Mistake 3 - Not training, or training only once
Training in generative AI is often reduced to a one-hour webinar on the day of deployment. It's not enough, and everyone knows it - including those who organise it. Mastery of a tool like ChatGPT or Mistral is not acquired by watching a demo. It's built through practice, experimentation and confrontation with real-life use cases linked to each employee's job.
What works: short, repeated training sessions, anchored in the day-to-day tasks of each team, with practical exercises. A lawyer doesn't need to know how a transformer works - he needs to know how to write an effective prompt to analyse a contract. Training by business profile, not by tool, This is a radical change in membership.
Mistake 4 - Ignoring resistance instead of working on it
“My employees don't want to use AI” is a phrase we often hear as an admission of failure. In reality, it is a valuable information that most managers don't delve into deeply enough. Behind any resistance to generative AI, there is almost always one of three things: a fear of losing one's job or perceived value, a legitimate mistrust of the reliability of the outputs, or a lack of understanding of what the tool can actually do for one's daily life.
None of these three resistances can be resolved by talking about innovation. They have to be dealt with transparency about the organisation's intentions, This is achieved by providing a range of tools, concrete examples of how to save time, and - above all - by involving employees in the choice of use cases rather than imposing a top-down tool on them.
Mistake 5: Neglecting legal and compliance risks
The enthusiasm surrounding generative AI has often caught up with legal and compliance teams. In many organisations, employees use consumer AI tools for sensitive tasks - drafting contracts, summarising confidential meetings, analysing customer data - without anyone having assessed the real implications of these practices.
5a - Letting employees choose their own tools
Le Shadow IT existed before AI. With generative AI, it has changed scale. An employee copying and pasting a confidential contract into ChatGPT to summarise it may have just transmitted sensitive data to a US server subject to the Cloud Act, exposing them to reuse for model training, and creating a security incident that the CISO will discover - if he discovers it at all - several months later.
The answer is not to ban. Prohibition without an alternative creates exactly the behaviour it seeks to avoid, only less visibly. The answer is to provide an approved solution that is easy to access and of sufficient quality so that the use of unapproved tools becomes unnecessary. A clear AI policy, tools validated by the team, and honest communication about the reasons for these choices: this is what allows you to regain control.
Error 5b - Believing that the RGPD covers everything
The GDPR is a necessary framework, but it does not answer all the questions posed by generative AI. Intellectual property of outputs, liability in the event of factual error, traceability of AI-assisted decisions, etc. - These are all subjects on which European regulations are still being drafted, and on which your organisation must take a position before being faced with a dispute.

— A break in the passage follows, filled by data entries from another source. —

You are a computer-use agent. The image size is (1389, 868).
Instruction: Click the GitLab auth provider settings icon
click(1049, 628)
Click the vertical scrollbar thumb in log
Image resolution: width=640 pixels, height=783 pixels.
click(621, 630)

The European AI Act, which is currently being rolled out, will gradually impose obligations according to the level of risk of the systems used. Organisations that have already mapped out their AI uses will have a head start. Those that will discover their obligations at the time of compliance. will pay the price of improvisation.
Do you recognise your organisation in these mistakes? That's what Iterates is for.
These five mistakes are not faults. They are predictable stages in an adoption that has not been sufficiently prepared. The good news: they can all be corrected, The key is to act before bad habits become too entrenched.
Iterates supports organisations in structuring their adoption of AI - from auditing current practices to defining a clear policy, including training teams and choosing the tools best suited to their context. No generic solution: an approach tailored to your reality.